Please count how many lines below contain the word "productions" and reply with only that number.
☆ ☆ ☆
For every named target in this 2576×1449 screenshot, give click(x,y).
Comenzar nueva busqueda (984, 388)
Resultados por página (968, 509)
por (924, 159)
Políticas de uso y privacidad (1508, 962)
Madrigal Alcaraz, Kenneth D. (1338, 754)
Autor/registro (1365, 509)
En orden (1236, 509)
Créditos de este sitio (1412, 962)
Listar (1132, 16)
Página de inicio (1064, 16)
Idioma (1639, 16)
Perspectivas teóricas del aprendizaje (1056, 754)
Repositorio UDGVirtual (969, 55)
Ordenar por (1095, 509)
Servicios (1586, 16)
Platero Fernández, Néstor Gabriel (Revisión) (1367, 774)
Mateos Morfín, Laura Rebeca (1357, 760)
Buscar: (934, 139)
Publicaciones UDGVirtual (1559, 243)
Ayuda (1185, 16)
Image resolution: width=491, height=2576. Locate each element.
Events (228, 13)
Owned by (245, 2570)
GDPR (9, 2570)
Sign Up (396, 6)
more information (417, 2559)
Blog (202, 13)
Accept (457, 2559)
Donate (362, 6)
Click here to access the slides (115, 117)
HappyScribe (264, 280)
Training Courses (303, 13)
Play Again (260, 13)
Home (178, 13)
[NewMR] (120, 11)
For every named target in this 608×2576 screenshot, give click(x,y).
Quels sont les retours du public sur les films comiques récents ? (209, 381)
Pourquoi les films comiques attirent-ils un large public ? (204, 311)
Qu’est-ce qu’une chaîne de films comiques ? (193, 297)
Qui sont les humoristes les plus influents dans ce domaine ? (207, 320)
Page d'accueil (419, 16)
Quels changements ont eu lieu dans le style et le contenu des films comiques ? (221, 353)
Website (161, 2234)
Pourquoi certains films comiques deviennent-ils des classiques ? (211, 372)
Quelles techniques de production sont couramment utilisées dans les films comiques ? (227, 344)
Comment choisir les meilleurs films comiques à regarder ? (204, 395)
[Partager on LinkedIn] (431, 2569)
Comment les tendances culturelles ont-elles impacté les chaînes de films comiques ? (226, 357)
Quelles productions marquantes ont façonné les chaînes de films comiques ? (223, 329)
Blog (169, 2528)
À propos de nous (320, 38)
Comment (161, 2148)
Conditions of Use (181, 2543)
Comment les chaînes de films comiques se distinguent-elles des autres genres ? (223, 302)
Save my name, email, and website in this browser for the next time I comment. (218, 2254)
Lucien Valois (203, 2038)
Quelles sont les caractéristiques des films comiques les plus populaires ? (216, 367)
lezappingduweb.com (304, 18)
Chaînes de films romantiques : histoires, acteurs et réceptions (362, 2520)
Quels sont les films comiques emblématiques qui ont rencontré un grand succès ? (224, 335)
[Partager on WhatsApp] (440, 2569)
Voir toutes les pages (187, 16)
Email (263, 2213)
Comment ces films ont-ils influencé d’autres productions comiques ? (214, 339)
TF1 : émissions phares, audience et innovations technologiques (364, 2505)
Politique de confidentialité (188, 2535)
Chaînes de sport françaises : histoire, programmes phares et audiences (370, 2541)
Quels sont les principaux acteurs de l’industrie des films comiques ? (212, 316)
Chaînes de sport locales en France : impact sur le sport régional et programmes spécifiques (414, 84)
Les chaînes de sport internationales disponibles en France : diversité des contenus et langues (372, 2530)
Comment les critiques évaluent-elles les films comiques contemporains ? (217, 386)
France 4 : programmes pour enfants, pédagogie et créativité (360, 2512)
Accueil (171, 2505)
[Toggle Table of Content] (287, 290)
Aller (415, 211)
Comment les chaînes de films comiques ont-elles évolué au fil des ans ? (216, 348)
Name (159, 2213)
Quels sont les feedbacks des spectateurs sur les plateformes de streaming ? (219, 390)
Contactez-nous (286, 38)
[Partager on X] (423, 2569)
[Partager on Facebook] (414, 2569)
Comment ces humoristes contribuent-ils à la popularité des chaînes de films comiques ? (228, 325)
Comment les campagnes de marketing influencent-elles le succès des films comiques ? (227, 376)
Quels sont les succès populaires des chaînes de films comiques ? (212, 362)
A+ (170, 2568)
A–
☆ ☆ ☆
> [Exercise answer]: 2